- **DATA FOR ANALYSIS**:
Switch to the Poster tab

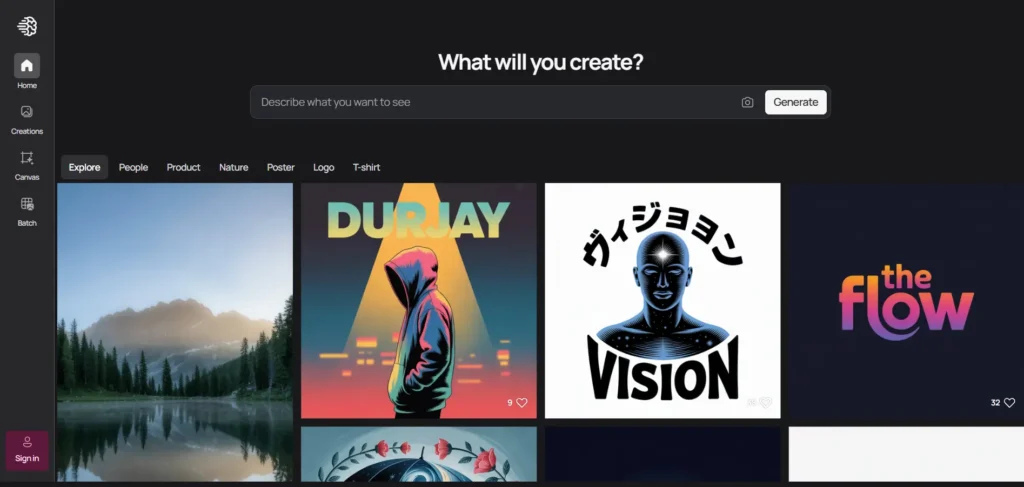[x=281, y=167]
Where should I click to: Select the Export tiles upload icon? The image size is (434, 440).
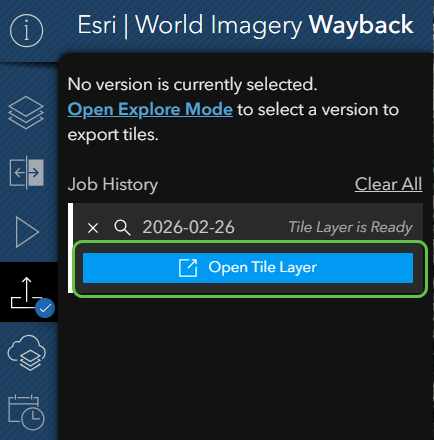click(27, 293)
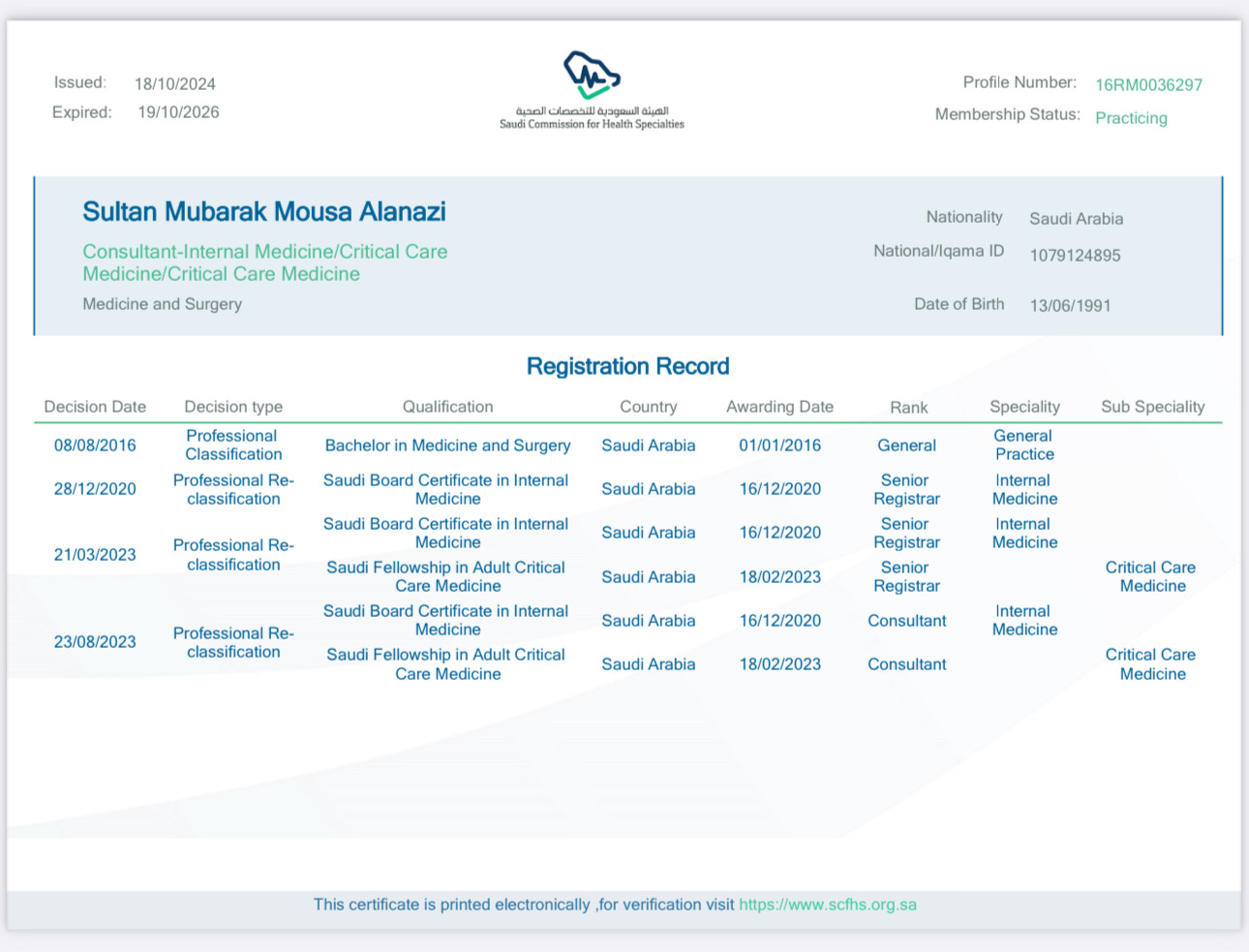Select the 08/08/2016 decision date entry
Screen dimensions: 1249x952
pyautogui.click(x=95, y=445)
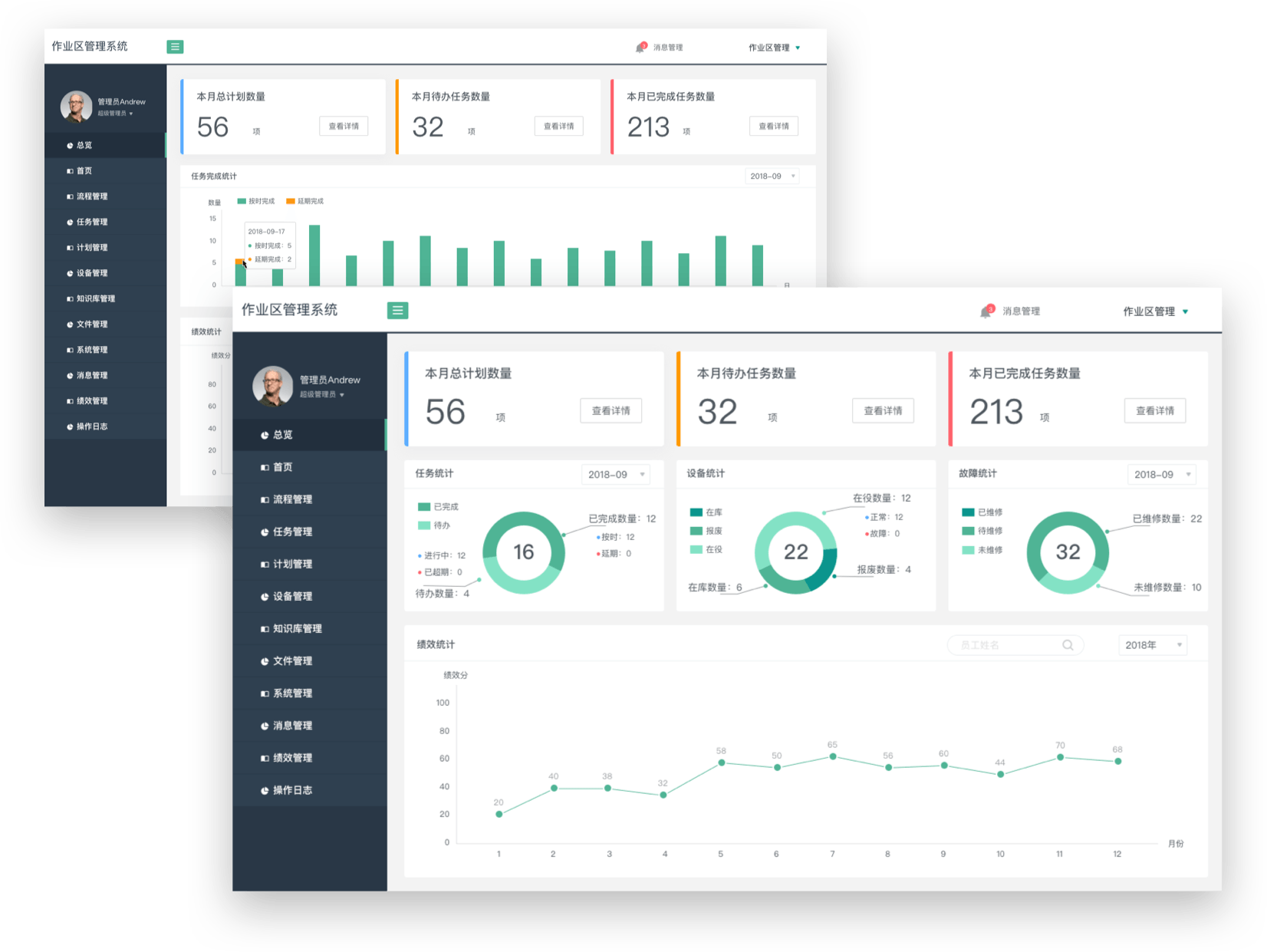1267x952 pixels.
Task: Click the icon beside 设备管理 in front sidebar
Action: (x=265, y=597)
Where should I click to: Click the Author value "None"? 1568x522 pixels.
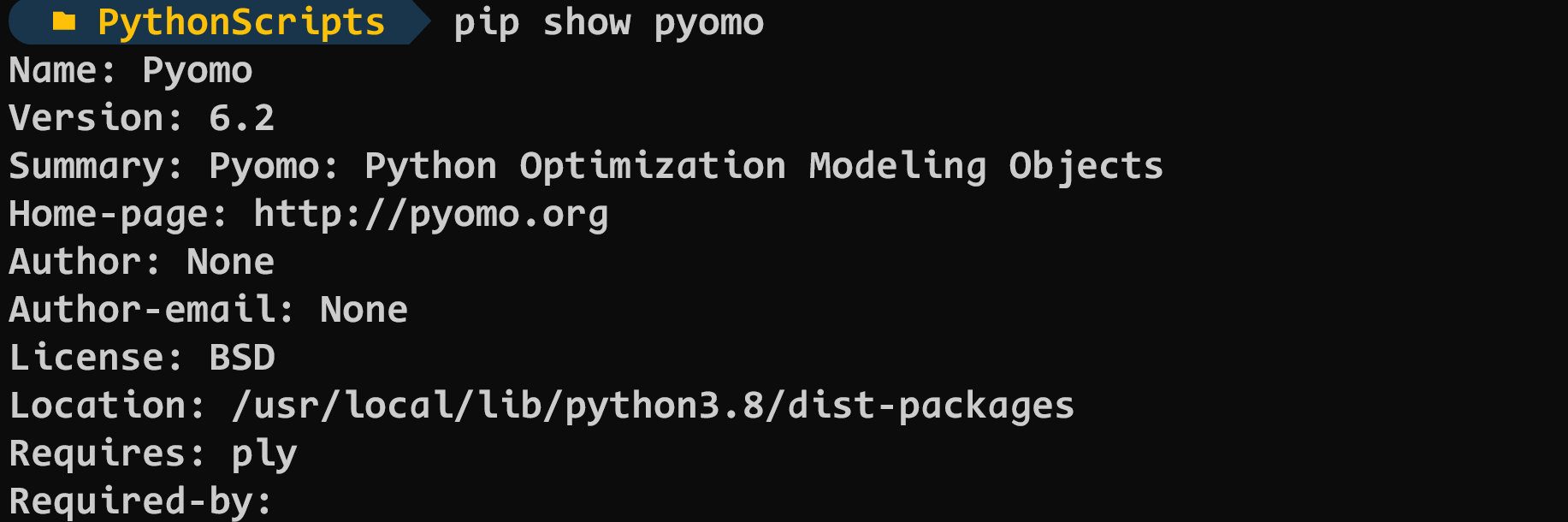[x=230, y=262]
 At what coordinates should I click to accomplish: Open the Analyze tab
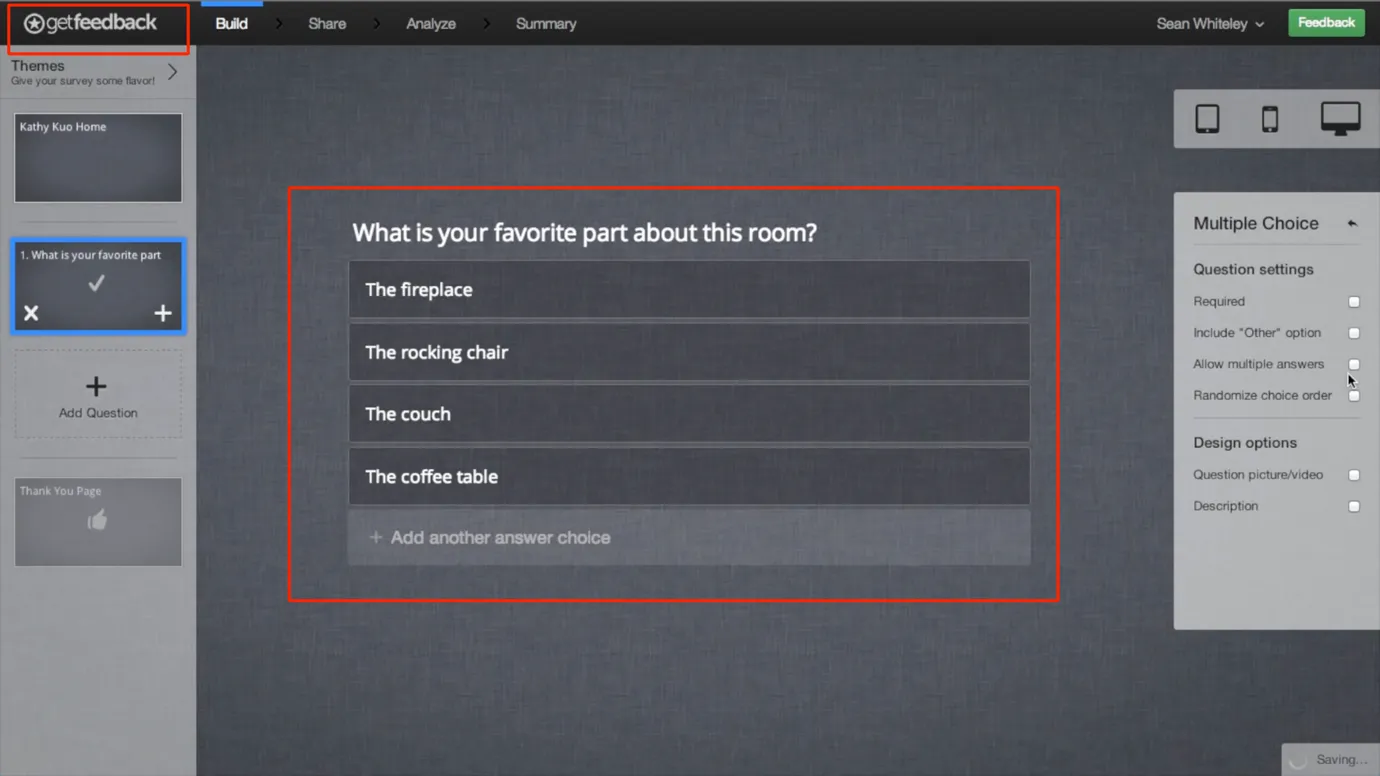[x=431, y=24]
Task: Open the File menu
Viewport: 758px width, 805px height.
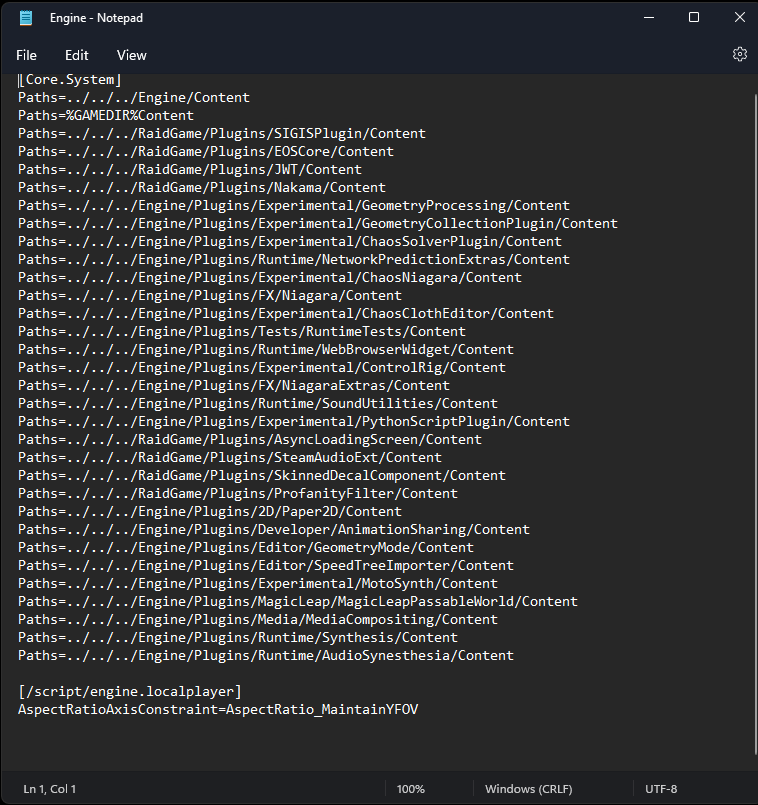Action: 27,55
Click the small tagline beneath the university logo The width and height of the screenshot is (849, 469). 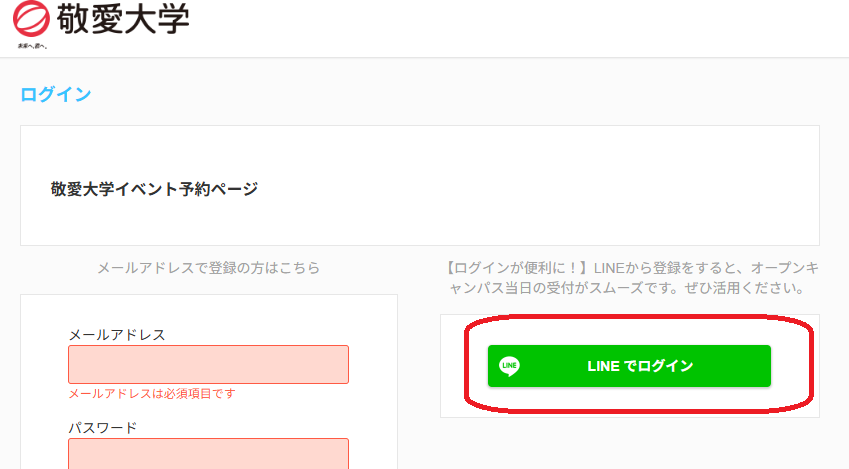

- **ACTIVITY**: Drop the images and copy all the data exactly.

- **REPLY TO THE TASK**:
Switch to the Poster tab

[x=281, y=167]
Where should I click to: Select the Export tiles upload icon? The image size is (434, 440).
click(27, 293)
Select the 08/08/2016 decision date entry
Screen dimensions: 1249x952
pyautogui.click(x=95, y=445)
1267x952 pixels.
Task: Click the icon beside 设备管理 in front sidebar
Action: (x=265, y=597)
Where should I click to: Click the Author value "None"? 1568x522 pixels.
[x=230, y=262]
 At what coordinates should I click to accomplish: Open the Analyze tab
[x=431, y=24]
Task: Open the File menu
Viewport: 758px width, 805px height.
Action: 27,55
Click the small tagline beneath the university logo The width and height of the screenshot is (849, 469). 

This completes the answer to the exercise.